How to sell in a pandemic
This is a guest post from Darryl Sparey, Managing Director at Hard Numbers.
“I sell ice in the winter, I sell fire in hell / I am a hustler baby, I’ll sell water to a well.”
These are the words of philosopher, poet, business mogul, tech entrepreneur, philanthropist and billionaire Shawn Corey Carter, also known by a host of other nicknames, including Jay-Z.
And that ‘can-do’ spirit, the mindset that whatever adverse conditions you face you will find a way to succeed, the focus on results over externalities, are things that definitely speak to anyone founding an agency or a business in a global pandemic, and the ensuing recession that has followed it. The market conditions aren’t quite ‘hell’, but they’re not far from it.
And yet new agencies abound in 2020, despite the challenging headwinds that face us. Coldr, Shook, Play, Boldspace, Mixology Communications, Priestley, Authentic Comms, Made by Giants, and a host of others have all started in the last few months. And another agency that’s been added to this crowded starting line-up is my own, Hard Numbers. The thing that will define success or failure for all of these agencies, including my own, will be our ability to create opportunities to pitch for and competitively win new business.

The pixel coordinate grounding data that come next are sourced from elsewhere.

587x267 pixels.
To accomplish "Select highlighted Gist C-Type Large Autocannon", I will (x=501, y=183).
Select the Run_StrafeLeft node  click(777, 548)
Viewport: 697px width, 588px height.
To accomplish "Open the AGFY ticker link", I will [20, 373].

Fortunately for me and the Hard Numbers team, I’ve a wee bit of experience on the business development side of things, which has been incredibly useful in the last few weeks. So here’s a few things I’ve learned from the last twenty years, which I’ve been putting into practice in the last two months or so…

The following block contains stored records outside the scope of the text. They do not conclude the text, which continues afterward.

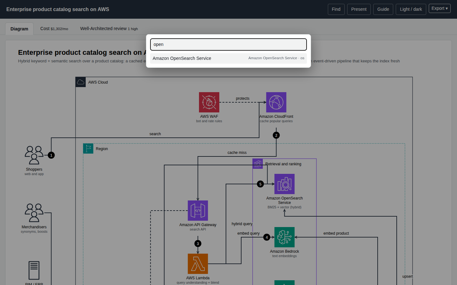Click the Shoppers users icon
This screenshot has width=457, height=285.
34,155
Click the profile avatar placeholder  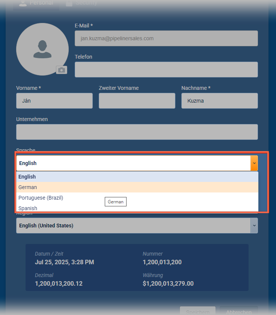[42, 49]
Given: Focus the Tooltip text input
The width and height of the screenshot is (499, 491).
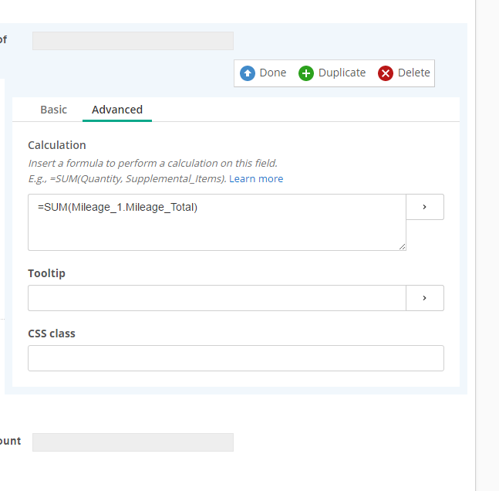Looking at the screenshot, I should coord(216,298).
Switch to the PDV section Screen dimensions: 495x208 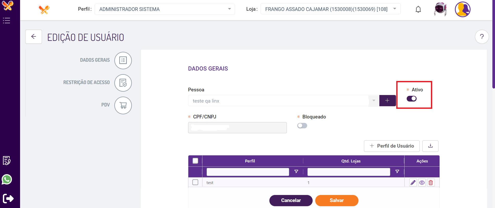[123, 105]
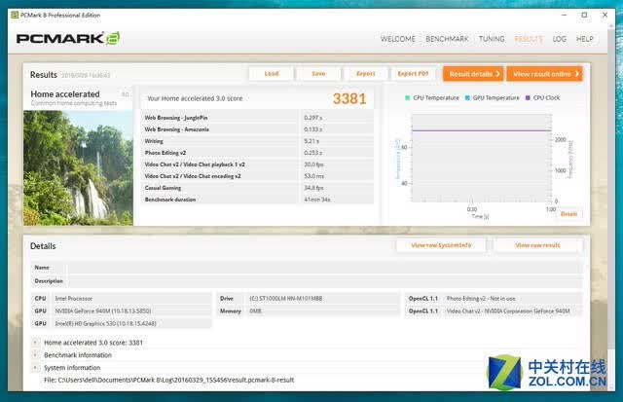Open the Log tab
Viewport: 623px width, 402px height.
tap(560, 39)
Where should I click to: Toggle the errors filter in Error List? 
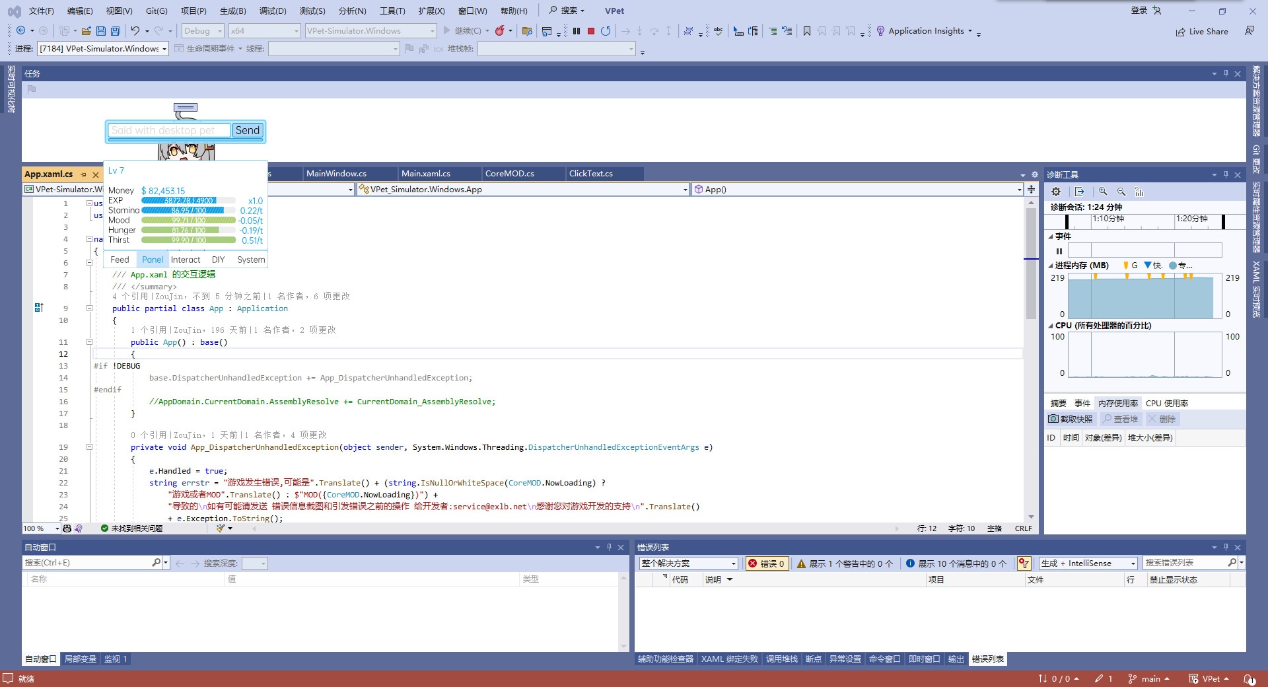(x=767, y=563)
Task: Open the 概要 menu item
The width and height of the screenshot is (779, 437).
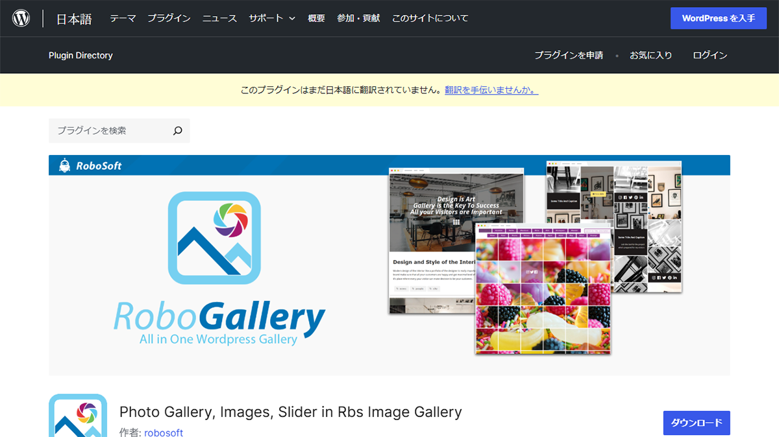Action: coord(316,18)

1) Have a demonstrable, provable point of difference
There are thousands of agencies out there, and as many freelancers. It’s a buyers’ market. So your proposition needs to be genuinely differentiated. You need to have a unique selling point which is of benefit to your prospective client, and defensible externally. And ‘we’ve got great people’ or ‘we’ve won awards’ does not cut the mustard, because everyone else is saying that.
2) Have an idea of your ICP/define your Ideal Customer Prospect
This should be based on your current or previous client expertise, and the desired sectors you want to grow in. You should know the size and stage of business that you do your best work for, and the verticals they are in (clue: it is NOT ‘B2B businesses’) and the typical role that you sell into within these organisations. Then go and find these prospects online. This is your prospect database.
3) Shy bairns get nowt
My fiancé is from the North East, and she bought me a keyring with this saying on. It goes everywhere with me, literally. And it means, if you don’t ask, you don’t get. Business is not won by waiting for people to ask you.

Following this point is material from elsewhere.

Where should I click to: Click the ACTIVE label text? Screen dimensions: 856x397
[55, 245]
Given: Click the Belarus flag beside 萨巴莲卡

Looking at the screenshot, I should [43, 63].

4) Always be getting commitment
Like shell suits, smoking in PG movies and Calvin Harris tunes, ‘always be closing’ was acceptable in the 80s. But things are different now. At every stage of the sales process, you should be looking to secure your prospects’ commitment to the next stage. If not, you’ll run the very distinct risk of being ghosted, and there’s no Peter Venkman or Egon Spengler to help you out in that scenario.
5) Make time for new business
Too many agency owners run to the comfort of existing client work, or think that ‘liking’ stuff their prospects put on LinkedIn is sales. You need to carve out dedicated time in a disciplined fashion on a weekly basis to make approaches, set-up calls and meetings, and get in front of your target prospects.
6) Use a CRM
You cannot manage a pipeline effectively on a shared Google doc or spreadsheet. Invest in a CRM system to help you manage your contacts, visualise and forecast your pipeline, and execute marketing campaigns. HubSpot is a CRM which is free to use, and there are many others like Pipedrive, Sugar CRM, Copper, Insightly and, the big one, Salesforce. If you’re serious about it, plug this data into QuarterOne, and give yourself unrivalled ability to forecast pipeline. If you’re at a larger agency and you’re REALLY serious about it, use Kluster’s AI product to diagnose problems in your sales acquisition strategy.
If you do all of the above, you’ve got more than a puncher’s chance of having success, in any climate. And whether you find yourself in the coldest winter, with nothing to sell but ice, or somewhere rather hotter (which, frankly could be anywhere in the UK based on mid-August) with just fire to shift, you’ll be OK.